Desc
Write an algorithm to determine if a number is happy.
A happy number is a number defined by the following process: Starting with any positive integer, replace the number by the sum of the squares of its digits, and repeat the process until the number equals 1 (where it will stay), or it loops endlessly in a cycle which does not include 1. Those numbers for which this process ends in 1 are happy numbers.
Input:19
Output:true
Explanation:
19 is a happy number
1^2 + 9^2 = 82
8^2 + 2^2 = 68
6^2 + 8^2 = 100
1^2 + 0^2 + 0^2 = 1
Input:5
Output:false
Explanation:
5 is not a happy number
25->29->85->89->145->42->20->4->16->37->58->89
89 appears again.
Memo
What makes this problem interesting is: why the result will not go infinitely large and there loops never ends
Some intuitive:
- 3 digits number, the square sum will be no larger than 243
- starting from 4 digits number, the square sum digits drops
- If we keep going, it will drop to <= 3 digits
| number | square sum |
|---|---|
| 9 | 81 |
| 99 | 162 |
| 999 | 243 |
| 9999 | 324 |
| 99999 | 405 |
| 999999 | 486 |
Math:
Assume $a_1, a_2, \dots a_m$ are m digits, we can prove the squared sum is no larger than n.

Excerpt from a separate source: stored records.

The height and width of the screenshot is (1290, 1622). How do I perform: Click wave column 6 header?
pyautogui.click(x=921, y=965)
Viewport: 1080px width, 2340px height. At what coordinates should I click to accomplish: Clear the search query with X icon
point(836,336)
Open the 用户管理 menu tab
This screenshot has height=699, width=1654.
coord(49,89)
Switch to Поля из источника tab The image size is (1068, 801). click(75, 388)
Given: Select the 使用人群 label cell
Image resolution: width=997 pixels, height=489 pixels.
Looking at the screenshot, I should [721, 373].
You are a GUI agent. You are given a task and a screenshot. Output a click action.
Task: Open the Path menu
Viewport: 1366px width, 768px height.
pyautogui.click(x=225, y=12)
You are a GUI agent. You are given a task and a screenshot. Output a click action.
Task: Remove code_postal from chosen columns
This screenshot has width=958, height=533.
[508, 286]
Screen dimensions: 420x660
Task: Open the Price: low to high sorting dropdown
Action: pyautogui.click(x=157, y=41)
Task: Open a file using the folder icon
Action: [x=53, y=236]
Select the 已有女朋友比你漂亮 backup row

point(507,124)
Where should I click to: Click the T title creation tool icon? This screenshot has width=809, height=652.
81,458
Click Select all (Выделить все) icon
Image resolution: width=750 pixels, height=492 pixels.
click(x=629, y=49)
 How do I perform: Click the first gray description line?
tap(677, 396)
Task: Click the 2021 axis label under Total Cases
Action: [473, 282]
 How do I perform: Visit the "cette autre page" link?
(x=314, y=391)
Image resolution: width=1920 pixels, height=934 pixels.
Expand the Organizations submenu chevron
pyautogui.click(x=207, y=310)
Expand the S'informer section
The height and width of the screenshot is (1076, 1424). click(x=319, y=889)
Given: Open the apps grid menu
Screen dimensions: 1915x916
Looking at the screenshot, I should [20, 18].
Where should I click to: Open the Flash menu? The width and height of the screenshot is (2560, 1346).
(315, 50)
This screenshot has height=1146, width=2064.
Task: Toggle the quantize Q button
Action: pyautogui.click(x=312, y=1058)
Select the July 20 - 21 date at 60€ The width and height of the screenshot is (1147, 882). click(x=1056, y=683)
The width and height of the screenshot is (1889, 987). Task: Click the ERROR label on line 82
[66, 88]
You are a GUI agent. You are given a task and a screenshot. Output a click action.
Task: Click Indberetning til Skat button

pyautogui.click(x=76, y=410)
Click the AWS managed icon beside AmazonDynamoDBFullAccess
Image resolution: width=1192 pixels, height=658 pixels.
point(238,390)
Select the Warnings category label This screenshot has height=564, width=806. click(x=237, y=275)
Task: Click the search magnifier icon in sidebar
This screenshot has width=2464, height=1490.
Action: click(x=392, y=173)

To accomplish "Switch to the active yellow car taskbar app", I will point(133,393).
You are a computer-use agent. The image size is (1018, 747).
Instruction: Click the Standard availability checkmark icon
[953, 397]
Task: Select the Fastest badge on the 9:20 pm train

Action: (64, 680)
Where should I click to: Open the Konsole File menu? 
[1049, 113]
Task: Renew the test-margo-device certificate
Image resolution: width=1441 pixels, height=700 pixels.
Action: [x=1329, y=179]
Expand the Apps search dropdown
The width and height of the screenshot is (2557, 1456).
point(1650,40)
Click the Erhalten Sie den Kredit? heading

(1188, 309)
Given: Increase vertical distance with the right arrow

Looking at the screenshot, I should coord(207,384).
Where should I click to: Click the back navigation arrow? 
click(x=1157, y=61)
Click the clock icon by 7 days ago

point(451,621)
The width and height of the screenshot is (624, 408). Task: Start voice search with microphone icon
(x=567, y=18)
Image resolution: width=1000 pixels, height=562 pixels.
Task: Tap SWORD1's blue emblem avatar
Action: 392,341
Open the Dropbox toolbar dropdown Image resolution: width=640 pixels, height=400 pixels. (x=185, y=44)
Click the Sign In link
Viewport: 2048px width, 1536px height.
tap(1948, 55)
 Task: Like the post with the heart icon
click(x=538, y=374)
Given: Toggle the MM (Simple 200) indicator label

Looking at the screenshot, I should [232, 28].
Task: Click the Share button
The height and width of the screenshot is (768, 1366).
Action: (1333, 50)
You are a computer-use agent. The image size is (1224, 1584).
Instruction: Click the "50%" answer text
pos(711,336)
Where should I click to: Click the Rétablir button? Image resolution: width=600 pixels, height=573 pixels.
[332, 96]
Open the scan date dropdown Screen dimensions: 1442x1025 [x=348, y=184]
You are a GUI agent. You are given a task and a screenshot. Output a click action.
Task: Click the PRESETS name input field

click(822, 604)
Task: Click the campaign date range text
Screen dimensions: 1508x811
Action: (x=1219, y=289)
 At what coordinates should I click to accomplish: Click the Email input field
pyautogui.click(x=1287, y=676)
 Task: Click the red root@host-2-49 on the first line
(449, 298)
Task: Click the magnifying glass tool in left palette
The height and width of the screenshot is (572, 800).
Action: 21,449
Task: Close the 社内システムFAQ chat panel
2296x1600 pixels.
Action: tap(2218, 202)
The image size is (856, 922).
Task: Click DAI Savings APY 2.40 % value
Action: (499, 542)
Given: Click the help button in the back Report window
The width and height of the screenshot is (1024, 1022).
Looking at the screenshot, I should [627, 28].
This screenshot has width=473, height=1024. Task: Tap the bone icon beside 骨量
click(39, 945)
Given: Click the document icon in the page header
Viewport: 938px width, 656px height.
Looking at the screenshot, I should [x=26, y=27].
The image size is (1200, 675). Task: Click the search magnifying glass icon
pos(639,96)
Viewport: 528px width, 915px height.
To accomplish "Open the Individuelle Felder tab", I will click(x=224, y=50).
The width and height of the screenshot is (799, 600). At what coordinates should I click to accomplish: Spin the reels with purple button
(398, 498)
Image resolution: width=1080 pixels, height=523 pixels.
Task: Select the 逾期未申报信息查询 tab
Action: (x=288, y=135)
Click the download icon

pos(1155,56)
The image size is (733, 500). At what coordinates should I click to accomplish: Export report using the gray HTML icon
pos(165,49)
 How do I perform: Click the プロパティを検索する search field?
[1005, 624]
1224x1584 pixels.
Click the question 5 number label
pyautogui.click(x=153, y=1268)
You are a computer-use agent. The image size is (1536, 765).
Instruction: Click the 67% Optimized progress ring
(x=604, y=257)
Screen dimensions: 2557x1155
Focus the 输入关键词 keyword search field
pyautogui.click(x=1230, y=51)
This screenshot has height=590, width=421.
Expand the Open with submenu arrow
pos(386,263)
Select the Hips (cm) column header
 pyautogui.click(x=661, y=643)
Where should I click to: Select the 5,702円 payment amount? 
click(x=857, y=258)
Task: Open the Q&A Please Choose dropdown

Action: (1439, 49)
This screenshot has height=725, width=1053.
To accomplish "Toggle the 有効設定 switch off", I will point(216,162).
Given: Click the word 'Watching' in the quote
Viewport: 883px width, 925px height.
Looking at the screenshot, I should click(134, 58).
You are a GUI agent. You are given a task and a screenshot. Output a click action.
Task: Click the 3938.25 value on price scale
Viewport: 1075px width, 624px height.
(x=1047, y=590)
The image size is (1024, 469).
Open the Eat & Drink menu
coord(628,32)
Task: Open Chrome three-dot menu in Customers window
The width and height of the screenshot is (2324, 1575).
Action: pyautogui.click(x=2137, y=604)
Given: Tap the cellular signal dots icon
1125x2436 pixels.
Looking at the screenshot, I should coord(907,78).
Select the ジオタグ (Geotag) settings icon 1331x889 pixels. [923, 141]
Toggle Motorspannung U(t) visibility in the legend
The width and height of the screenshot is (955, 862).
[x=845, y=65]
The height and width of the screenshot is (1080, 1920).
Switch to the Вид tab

$$ \begin{align} \text{squaredSum}(n) &= \sum_{i=1}^m a_i^2 <= m * 9^2 \\ n = \overline{a_1a_2 \dots a_m} >= 10^{m-1} \\ \lim_{m \to \infty} \frac{\text{squaredSum}(n)}{n} = 0 \end{align} $$
Solution
We can use slow fast pointer to find the loop:
public class Solution {
public int squareSum(int n) {
int sum = 0;
while(n > 0){
int digit = n % 10;
sum += digit * digit;
n /= 10;
}
return sum;
}
public boolean isHappy(int n) {
int slow = n, fast = squareSum(n);
while (slow != fast){
slow = squareSum(slow);
fast = squareSum(squareSum(fast));
};
return slow == 1;
}
}